What is needed — Swap "checkbox" for "tick box" in the listing lines between the line holding "Choose the GitHub octocat icon" and the line holding "tap(605, 136)", inclusive. Give those lines again with everything else unchanged.

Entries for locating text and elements

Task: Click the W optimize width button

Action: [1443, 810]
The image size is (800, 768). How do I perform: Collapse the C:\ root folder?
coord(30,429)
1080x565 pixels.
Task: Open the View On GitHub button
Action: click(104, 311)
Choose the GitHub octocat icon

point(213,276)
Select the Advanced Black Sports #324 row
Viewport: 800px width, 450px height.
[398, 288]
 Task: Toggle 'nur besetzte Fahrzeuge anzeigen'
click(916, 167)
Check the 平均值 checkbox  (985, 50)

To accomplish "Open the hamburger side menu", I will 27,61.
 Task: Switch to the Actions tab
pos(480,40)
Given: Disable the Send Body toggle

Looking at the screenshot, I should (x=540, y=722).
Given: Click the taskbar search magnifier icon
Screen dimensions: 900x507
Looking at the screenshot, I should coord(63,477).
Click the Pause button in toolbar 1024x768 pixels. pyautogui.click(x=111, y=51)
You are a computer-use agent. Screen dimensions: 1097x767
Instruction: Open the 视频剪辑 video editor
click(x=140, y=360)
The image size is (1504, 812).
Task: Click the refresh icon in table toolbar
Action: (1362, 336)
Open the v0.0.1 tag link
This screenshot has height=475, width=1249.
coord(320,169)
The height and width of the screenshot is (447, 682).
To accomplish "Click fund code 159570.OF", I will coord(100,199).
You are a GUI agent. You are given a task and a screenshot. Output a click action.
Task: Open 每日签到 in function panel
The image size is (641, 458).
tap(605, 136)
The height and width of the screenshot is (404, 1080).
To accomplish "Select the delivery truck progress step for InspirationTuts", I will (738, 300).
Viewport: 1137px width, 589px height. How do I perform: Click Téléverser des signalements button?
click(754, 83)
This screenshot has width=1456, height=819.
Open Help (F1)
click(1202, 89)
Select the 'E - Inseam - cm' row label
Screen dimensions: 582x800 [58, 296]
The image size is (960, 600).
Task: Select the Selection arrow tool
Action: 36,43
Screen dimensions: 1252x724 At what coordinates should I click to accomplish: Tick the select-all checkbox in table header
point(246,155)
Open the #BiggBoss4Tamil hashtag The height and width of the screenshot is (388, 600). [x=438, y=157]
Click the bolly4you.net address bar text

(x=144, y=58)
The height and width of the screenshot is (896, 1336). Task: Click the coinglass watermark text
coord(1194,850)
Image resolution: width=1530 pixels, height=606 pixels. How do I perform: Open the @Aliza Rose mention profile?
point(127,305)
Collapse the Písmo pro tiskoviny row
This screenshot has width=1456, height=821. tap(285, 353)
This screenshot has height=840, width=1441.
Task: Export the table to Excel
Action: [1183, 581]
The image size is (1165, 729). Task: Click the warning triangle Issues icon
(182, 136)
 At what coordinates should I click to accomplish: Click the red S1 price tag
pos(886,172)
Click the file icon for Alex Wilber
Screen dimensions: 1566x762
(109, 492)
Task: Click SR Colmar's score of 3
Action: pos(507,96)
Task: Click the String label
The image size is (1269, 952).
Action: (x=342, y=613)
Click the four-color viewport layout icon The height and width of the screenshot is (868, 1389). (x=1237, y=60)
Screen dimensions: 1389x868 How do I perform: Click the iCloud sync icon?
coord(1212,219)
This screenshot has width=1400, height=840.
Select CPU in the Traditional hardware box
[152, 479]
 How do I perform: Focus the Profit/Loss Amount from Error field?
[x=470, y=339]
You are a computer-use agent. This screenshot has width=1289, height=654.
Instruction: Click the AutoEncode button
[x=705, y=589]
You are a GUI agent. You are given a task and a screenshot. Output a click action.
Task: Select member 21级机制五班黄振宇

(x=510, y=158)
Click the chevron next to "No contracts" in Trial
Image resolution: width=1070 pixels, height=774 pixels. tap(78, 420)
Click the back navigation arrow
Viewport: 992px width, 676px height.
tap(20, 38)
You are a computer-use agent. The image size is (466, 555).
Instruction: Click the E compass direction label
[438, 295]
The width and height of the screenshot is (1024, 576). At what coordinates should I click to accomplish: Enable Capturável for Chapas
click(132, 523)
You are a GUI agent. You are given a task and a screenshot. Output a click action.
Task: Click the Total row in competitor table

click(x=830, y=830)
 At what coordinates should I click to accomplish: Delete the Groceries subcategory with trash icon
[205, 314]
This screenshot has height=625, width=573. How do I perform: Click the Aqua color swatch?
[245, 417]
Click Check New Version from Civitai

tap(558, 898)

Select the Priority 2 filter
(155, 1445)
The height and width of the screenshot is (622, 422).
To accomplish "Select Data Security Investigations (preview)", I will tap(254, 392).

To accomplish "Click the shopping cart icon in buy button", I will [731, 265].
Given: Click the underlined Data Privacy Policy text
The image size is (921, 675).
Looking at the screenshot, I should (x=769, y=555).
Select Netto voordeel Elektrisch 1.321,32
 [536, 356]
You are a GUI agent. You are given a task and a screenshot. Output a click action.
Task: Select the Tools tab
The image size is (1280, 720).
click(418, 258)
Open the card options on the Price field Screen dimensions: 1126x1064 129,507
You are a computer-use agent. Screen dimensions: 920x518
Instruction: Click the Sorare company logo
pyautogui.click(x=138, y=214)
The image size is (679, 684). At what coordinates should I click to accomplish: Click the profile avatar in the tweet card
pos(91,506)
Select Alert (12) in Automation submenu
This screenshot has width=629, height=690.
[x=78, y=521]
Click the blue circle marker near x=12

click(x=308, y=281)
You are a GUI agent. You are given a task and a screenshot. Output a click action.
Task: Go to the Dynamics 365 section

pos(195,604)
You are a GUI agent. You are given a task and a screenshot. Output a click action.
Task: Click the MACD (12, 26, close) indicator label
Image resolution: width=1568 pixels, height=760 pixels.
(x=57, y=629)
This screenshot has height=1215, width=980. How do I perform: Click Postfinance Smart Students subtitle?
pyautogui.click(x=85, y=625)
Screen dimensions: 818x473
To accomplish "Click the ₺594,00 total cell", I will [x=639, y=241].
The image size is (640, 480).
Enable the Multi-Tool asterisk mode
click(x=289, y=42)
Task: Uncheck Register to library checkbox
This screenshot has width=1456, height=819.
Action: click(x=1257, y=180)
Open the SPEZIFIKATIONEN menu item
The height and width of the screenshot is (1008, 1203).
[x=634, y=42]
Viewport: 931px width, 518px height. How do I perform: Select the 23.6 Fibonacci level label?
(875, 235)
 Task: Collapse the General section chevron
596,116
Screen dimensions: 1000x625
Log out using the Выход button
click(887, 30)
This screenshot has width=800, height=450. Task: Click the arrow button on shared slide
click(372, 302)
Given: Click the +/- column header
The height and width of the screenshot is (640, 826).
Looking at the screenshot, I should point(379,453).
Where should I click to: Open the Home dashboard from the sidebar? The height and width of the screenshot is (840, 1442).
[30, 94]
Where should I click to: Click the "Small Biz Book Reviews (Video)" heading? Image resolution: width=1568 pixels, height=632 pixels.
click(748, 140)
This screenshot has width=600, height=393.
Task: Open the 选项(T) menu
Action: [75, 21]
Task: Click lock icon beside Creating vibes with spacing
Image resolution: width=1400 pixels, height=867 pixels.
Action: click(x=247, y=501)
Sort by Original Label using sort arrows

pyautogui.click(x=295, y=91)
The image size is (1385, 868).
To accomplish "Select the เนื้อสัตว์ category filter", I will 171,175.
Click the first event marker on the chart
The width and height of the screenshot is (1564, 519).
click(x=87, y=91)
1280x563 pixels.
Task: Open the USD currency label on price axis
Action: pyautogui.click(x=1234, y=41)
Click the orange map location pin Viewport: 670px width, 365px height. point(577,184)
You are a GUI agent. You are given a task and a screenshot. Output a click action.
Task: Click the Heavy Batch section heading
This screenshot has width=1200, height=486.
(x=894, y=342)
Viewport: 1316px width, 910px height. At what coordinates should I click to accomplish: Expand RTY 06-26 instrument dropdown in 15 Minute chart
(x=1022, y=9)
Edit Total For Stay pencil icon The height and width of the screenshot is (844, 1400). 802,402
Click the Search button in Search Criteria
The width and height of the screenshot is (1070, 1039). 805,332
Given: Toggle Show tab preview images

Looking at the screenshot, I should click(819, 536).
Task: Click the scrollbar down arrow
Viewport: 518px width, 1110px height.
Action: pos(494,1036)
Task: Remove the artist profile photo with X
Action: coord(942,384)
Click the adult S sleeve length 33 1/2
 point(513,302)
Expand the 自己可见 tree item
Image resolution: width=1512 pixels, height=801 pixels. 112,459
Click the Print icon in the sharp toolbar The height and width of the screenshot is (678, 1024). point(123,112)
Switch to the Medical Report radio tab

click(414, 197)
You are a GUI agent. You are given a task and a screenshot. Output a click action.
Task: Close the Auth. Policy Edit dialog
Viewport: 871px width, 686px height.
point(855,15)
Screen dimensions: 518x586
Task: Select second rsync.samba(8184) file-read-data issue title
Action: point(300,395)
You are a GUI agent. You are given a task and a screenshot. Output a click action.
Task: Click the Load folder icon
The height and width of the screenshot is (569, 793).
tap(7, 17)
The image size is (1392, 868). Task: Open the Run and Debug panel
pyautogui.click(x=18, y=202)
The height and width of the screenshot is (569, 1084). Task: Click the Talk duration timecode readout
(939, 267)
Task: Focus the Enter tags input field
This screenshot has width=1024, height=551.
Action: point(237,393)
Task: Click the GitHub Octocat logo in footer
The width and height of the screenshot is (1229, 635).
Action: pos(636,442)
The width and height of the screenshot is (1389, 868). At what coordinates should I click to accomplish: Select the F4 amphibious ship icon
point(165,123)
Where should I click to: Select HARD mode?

Expected output —
Choose the GitHub octocat icon

point(213,276)
Select the Advanced Black Sports #324 row
Viewport: 800px width, 450px height.
[398, 288]
 Task: Toggle 'nur besetzte Fahrzeuge anzeigen'
click(916, 167)
Check the 平均值 tick box  (985, 50)

To accomplish "Open the hamburger side menu", I will 27,61.
 Task: Switch to the Actions tab
pos(480,40)
Given: Disable the Send Body toggle

Looking at the screenshot, I should (x=540, y=722).
Given: Click the taskbar search magnifier icon
Screen dimensions: 900x507
Looking at the screenshot, I should coord(63,477).
Click the Pause button in toolbar 1024x768 pixels. pyautogui.click(x=111, y=51)
You are a computer-use agent. Screen dimensions: 1097x767
Instruction: Open the 视频剪辑 video editor
click(x=140, y=360)
The image size is (1504, 812).
Task: Click the refresh icon in table toolbar
Action: (1362, 336)
Open the v0.0.1 tag link
This screenshot has height=475, width=1249.
coord(320,169)
The height and width of the screenshot is (447, 682).
To accomplish "Click fund code 159570.OF", I will coord(100,199).
You are a GUI agent. You are given a task and a screenshot. Output a click action.
Task: Open 每日签到 in function panel
The image size is (641, 458).
tap(605, 136)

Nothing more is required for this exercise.